UGANDA, Kampala | Real Muloodi News | Ugandan businesses, particularly in the real estate sector, are turning to offshore markets for financial relief as interest rates on loans dominated by the local currency remain high in the midst of a slowing economy. This move is driven by the challenging economic environment, where small businesses and risky borrowers face escalating costs due to rising interest rates.
The Bank of Uganda’s (BoU) fourth-quarter bank lending survey for 2023 highlights that commercial banks are making it more challenging for sectors like building, mortgage, construction, and real estate to access loans.
The tightening of credit is attributed to the anticipation of increased loan defaults in the quarter leading up to September 2023.
Industry players are responding to these challenges by exploring offshore borrowing options, attracted by the comparatively low-interest rates and relaxed regulations offered by foreign markets. This strategy is seen as a means of mitigating the adverse effects of high domestic interest rates and providing asset protection.
While the use of offshore institutions is not illegal, it introduces businesses to alternative financing structures.
Lazarus Mugabi, a board member of the Association of Real Estate Agents Uganda, noted, “If you borrow in the domestic market, the best you can get is an 18 percent interest rate on loans, and yet you can get offshore money at five percent interest rates.”
This disparity in interest rates encourages Ugandan businesses to seek financial support from international sources, enabling them to compete more effectively in the local market.
The decision to raise interest rates domestically was driven by the need to control inflation, which had exceeded the nation’s medium-term target of less than five per cent, reaching 6.3 per cent.
The central bank’s rate increased from 6.5 per cent in May 2022 to 10 per cent by October of the same year, leading to a subsequent surge in interest rates.
This surge in interest rates had repercussions, with the private sector experiencing challenges in borrowing and consumer spending.

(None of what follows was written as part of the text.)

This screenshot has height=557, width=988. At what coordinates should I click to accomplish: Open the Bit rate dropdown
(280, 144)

Commercial banks, under pressure to meet core capital requirements and address the growing number of non-performing loans, increased their lending to the government as a safer alternative to private borrowers.

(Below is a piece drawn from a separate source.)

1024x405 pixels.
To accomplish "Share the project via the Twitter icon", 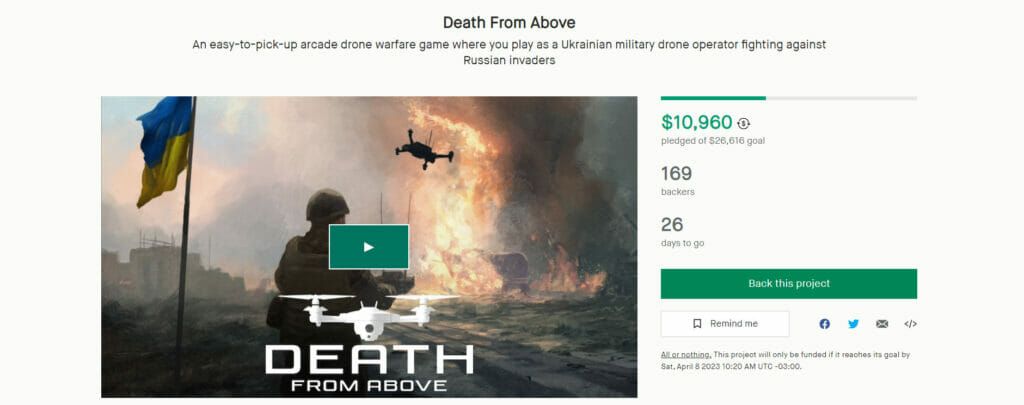I will [x=853, y=324].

However, this has created additional pressure on the domestic borrowing market.
In the face of a weak economy, borrowers sought loans totalling USh8.7 trillion, an increase from Shs6 trillion in the previous period.
Despite this genuine desire to revitalise businesses, start new ventures, and settle financial obligations, there was a decrease in the credit approval rate, falling by 5.5 percentage points to 58.6 per cent.

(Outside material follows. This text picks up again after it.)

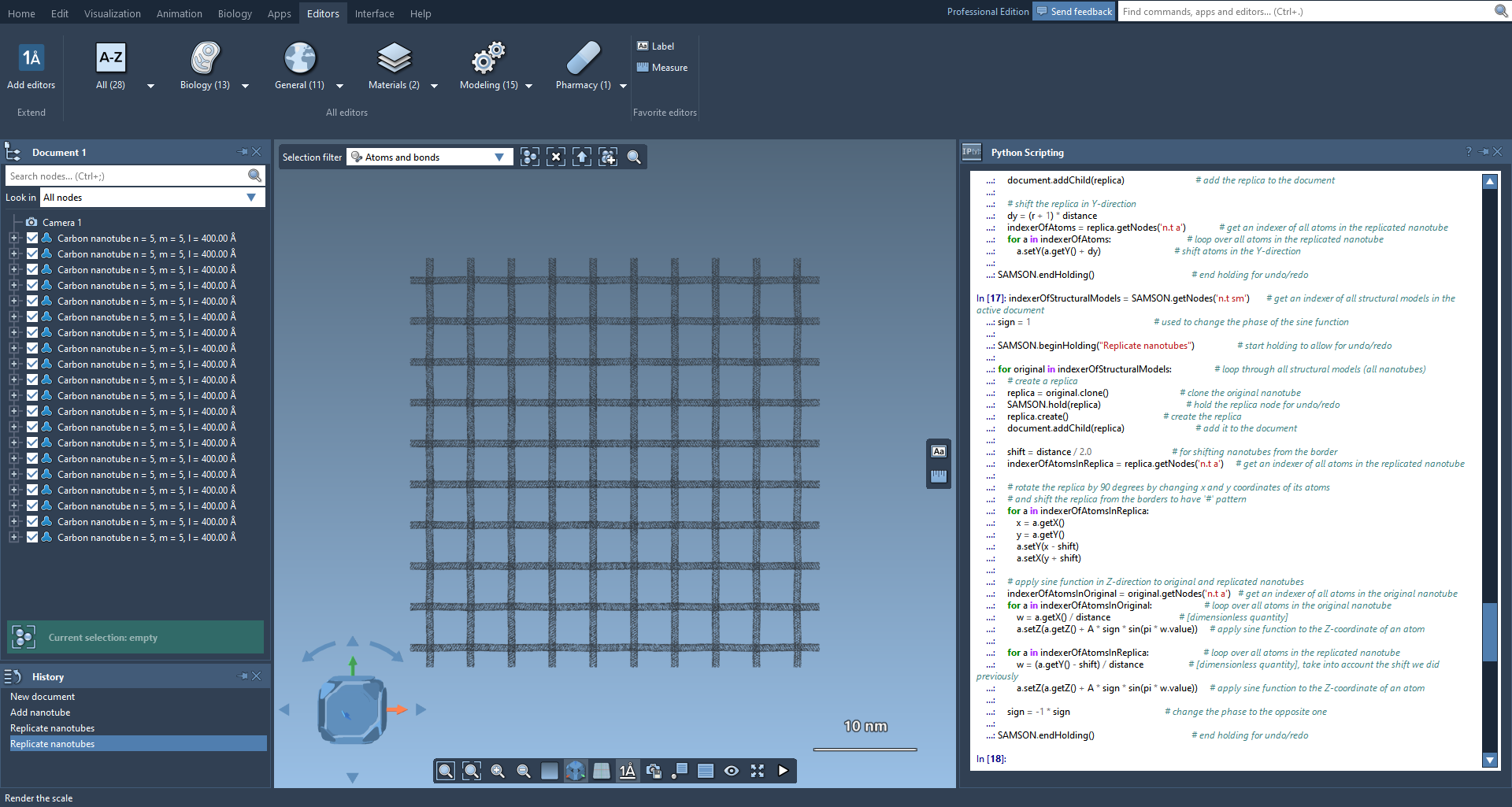This screenshot has height=807, width=1512.
Task: Click the Search nodes input field
Action: [x=126, y=176]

The private sector credit witnessed varying trends, with growth observed in the manufacturing, agriculture, housing, and business services sectors.
However, credit declined in sectors such as trade, transport, communications, and personal loans.
The economic environment, characterised by low inflation and limited aggregate demand, poses challenges for industrialisation efforts in Uganda.
Uganda’s demographic dividend, with 78 per cent of the population under 30 years old and 41 per cent in poverty, presents hurdles for businesses.
The nation’s pursuit of industrialisation is deemed insufficient in addressing unemployment challenges, as low wages and competition from cheaper imported substitutes hinder the growth of local industries.
In response to these challenges, Ugandans are investing in government papers, contributing to a debt trap.
The private sector’s exploration of offshore markets for foreign currency-denominated loans, coupled with the government’s borrowing in foreign currency, has reduced the dollars available from domestic lenders.
Consequently, businesses are increasingly turning to loans from offshore markets.
The government’s servicing of loans, amounting to close to $1 billion annually for the past two years, has contributed to a decline in the country’s foreign exchange reserves from $4.5 billion to $3.9 billion.
Efforts are underway to limit interventions in the forex exchange market, where the central bank used to play a significant role.
Recent data from the Bank of Uganda reveals a decrease in the growth of private sector credit, leading to an increased uptake of loans dominated by foreign currencies.
The depreciating shilling has further influenced this trend, prompting businesses to seek financial alternatives offshore.
Despite these economic challenges, businesses, especially in the real estate sector, are strategically navigating offshore markets to secure financing and sustain their operations.
The adoption of foreign currency-denominated loans is reshaping financial dynamics and providing businesses with opportunities to navigate the complexities of the current economic landscape.